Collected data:
☆ ☆ ☆ ☆

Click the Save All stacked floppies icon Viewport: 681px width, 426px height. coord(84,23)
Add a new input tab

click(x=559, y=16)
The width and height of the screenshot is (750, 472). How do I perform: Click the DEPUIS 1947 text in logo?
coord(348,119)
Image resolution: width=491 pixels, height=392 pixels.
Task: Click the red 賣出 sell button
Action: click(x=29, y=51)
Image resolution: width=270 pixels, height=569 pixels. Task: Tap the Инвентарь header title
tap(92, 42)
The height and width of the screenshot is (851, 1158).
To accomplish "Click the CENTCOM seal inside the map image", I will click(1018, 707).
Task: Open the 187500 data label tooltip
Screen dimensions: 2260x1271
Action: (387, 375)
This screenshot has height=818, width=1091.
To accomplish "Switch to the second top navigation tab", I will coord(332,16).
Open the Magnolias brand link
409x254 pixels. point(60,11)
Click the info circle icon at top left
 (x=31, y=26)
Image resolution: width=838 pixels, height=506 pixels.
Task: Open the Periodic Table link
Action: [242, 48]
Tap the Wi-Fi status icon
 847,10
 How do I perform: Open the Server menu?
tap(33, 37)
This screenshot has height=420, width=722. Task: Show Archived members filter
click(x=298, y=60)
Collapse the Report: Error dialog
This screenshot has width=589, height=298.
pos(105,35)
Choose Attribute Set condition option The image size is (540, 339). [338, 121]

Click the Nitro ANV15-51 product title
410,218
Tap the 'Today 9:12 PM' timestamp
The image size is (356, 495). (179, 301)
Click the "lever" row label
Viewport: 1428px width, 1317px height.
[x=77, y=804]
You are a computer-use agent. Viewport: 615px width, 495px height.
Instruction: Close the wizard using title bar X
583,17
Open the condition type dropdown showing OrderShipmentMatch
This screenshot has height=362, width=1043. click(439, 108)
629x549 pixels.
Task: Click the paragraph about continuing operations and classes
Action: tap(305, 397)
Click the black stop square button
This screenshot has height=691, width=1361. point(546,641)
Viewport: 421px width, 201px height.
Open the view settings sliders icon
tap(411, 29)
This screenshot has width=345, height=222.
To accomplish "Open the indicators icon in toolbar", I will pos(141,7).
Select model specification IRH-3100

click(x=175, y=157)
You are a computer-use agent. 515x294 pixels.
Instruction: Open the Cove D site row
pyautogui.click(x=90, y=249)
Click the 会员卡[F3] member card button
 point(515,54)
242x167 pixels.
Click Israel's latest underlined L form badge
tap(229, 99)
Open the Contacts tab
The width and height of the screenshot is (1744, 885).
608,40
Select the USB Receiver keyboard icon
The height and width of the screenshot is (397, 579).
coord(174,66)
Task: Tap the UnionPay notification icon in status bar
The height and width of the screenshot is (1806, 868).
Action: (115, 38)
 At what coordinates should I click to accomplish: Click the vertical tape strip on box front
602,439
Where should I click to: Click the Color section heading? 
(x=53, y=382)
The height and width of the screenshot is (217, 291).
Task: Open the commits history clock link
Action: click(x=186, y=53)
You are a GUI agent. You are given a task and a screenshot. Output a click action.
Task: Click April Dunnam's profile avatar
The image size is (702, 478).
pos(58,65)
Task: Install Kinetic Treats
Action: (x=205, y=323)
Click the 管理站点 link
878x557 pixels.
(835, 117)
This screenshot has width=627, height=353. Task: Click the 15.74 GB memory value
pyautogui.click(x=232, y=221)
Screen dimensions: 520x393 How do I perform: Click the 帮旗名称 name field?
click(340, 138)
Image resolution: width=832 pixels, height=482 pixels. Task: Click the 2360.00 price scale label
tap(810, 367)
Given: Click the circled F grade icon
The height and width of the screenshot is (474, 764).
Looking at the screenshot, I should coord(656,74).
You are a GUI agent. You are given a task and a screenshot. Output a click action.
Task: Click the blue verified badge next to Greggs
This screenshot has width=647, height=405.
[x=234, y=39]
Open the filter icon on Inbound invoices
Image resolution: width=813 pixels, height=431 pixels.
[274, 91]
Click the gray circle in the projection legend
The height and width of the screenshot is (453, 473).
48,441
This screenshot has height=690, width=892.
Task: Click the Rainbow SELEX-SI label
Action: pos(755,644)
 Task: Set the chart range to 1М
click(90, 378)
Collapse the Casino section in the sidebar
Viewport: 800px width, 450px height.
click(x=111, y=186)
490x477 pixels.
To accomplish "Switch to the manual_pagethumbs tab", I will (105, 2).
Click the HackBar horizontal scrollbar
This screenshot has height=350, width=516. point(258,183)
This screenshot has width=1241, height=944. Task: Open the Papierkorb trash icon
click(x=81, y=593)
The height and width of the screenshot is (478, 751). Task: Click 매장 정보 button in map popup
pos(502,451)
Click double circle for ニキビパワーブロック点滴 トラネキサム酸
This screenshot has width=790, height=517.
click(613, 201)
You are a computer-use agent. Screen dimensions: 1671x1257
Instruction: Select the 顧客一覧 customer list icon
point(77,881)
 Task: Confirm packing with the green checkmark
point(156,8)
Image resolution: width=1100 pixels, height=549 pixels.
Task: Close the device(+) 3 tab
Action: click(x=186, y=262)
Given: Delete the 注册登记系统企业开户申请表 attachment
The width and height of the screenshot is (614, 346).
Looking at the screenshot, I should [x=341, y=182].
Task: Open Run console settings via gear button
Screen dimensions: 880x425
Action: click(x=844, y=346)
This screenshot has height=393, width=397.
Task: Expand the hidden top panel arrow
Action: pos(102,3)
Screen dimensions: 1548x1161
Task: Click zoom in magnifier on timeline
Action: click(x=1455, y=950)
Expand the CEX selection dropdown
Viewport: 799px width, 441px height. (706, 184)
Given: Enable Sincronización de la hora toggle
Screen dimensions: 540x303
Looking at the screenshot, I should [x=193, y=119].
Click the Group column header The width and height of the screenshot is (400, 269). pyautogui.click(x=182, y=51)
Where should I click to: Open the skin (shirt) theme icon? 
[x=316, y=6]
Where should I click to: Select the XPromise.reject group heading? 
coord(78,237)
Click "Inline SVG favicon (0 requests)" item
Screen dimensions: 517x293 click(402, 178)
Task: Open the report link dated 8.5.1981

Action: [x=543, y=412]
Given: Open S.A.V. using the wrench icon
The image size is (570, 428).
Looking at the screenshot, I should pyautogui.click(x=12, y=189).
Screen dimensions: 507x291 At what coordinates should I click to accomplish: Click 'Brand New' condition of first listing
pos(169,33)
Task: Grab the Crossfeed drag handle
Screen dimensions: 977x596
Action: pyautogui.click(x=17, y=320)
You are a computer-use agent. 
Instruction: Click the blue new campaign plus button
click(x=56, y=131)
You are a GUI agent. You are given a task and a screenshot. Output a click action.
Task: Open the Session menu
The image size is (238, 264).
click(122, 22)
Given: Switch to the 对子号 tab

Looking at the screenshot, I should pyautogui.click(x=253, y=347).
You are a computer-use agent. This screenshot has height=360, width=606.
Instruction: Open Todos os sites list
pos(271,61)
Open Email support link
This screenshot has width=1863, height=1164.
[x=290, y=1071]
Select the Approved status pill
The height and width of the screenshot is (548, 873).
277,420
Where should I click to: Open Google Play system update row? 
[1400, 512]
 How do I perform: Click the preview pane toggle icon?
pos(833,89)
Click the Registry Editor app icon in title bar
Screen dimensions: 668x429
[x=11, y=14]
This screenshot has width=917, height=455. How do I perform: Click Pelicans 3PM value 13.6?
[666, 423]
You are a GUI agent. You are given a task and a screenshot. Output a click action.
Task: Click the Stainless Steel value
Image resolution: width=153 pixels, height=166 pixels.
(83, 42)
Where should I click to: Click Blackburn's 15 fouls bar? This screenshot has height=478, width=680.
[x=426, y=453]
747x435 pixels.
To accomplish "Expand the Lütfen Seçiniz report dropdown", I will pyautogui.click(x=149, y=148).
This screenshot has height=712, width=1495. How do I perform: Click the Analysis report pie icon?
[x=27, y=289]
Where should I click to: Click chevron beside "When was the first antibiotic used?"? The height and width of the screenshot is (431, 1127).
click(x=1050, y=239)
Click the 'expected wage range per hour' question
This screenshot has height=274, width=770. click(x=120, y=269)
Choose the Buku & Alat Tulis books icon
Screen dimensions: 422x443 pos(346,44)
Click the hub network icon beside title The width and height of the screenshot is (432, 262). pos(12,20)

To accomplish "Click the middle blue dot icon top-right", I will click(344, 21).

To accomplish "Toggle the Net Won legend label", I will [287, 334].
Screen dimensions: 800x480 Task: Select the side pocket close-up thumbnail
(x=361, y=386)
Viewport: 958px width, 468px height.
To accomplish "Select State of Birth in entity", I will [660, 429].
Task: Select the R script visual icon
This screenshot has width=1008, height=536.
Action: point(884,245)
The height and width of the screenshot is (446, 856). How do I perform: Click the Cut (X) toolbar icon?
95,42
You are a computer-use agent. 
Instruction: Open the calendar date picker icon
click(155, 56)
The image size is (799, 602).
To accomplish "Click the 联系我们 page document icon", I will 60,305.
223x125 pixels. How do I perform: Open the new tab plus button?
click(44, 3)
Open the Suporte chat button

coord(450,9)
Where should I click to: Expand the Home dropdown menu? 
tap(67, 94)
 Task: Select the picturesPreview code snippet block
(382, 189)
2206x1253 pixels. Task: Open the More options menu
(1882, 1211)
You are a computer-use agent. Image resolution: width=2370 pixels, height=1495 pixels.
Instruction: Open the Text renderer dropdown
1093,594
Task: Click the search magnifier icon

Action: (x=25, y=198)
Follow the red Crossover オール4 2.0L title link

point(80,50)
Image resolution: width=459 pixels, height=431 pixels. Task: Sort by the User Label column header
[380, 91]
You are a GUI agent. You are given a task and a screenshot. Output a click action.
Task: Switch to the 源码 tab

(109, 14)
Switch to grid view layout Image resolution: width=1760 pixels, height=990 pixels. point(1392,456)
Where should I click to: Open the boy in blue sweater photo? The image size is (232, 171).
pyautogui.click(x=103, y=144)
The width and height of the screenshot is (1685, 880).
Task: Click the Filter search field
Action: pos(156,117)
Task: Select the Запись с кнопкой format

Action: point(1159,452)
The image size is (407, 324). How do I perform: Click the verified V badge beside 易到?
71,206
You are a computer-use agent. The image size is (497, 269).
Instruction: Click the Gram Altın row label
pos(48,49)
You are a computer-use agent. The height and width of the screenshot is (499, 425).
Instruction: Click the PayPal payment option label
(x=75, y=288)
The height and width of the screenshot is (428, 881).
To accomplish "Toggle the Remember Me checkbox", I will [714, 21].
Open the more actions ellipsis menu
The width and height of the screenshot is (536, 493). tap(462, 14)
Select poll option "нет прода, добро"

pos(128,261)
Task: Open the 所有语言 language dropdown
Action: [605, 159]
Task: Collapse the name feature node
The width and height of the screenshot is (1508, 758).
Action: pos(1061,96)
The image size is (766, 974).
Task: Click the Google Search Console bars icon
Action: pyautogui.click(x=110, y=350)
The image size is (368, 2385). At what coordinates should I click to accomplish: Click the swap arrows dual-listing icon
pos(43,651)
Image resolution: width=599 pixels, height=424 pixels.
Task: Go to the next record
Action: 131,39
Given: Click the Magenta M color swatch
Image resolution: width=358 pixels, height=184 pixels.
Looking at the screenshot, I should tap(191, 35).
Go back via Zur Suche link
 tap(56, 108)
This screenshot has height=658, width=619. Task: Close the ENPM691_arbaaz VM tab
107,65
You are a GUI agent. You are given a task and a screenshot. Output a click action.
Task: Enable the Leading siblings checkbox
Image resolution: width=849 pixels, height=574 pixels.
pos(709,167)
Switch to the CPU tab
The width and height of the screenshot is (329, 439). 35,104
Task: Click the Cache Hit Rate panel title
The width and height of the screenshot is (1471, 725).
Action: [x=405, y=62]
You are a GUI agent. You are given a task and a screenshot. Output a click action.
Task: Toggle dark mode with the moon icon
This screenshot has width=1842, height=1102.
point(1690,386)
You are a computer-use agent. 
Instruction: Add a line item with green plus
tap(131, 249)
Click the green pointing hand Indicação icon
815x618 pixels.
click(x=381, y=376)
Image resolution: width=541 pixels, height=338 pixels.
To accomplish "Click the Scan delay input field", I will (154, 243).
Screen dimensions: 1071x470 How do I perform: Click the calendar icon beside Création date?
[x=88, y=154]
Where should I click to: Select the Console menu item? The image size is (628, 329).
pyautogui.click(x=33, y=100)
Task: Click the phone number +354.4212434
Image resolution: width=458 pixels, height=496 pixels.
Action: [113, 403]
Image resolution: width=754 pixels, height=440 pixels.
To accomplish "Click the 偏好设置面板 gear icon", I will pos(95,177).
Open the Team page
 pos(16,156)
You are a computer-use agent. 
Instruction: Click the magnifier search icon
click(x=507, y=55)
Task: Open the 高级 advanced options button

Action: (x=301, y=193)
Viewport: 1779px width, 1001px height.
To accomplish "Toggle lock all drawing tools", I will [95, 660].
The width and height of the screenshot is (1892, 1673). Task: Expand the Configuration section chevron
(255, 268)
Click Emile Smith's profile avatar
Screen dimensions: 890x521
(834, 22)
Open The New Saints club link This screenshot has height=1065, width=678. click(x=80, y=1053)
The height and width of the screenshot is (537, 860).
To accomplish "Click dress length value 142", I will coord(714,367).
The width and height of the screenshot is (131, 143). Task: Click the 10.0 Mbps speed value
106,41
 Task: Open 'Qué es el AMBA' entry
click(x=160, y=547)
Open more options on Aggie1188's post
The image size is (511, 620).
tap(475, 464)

☆ ☆ ☆ ☆

Problem: Copy the lines from the first one through the line with "409x254 pixels. point(60,11)", inclusive, reproducing each one verbatim.

The solution:
Click the Save All stacked floppies icon Viewport: 681px width, 426px height. coord(84,23)
Add a new input tab

click(x=559, y=16)
The width and height of the screenshot is (750, 472). How do I perform: Click the DEPUIS 1947 text in logo?
coord(348,119)
Image resolution: width=491 pixels, height=392 pixels.
Task: Click the red 賣出 sell button
Action: click(x=29, y=51)
Image resolution: width=270 pixels, height=569 pixels. Task: Tap the Инвентарь header title
tap(92, 42)
The height and width of the screenshot is (851, 1158).
To accomplish "Click the CENTCOM seal inside the map image", I will click(1018, 707).
Task: Open the 187500 data label tooltip
Screen dimensions: 2260x1271
Action: (387, 375)
This screenshot has height=818, width=1091.
To accomplish "Switch to the second top navigation tab", I will coord(332,16).
Open the Magnolias brand link
409x254 pixels. point(60,11)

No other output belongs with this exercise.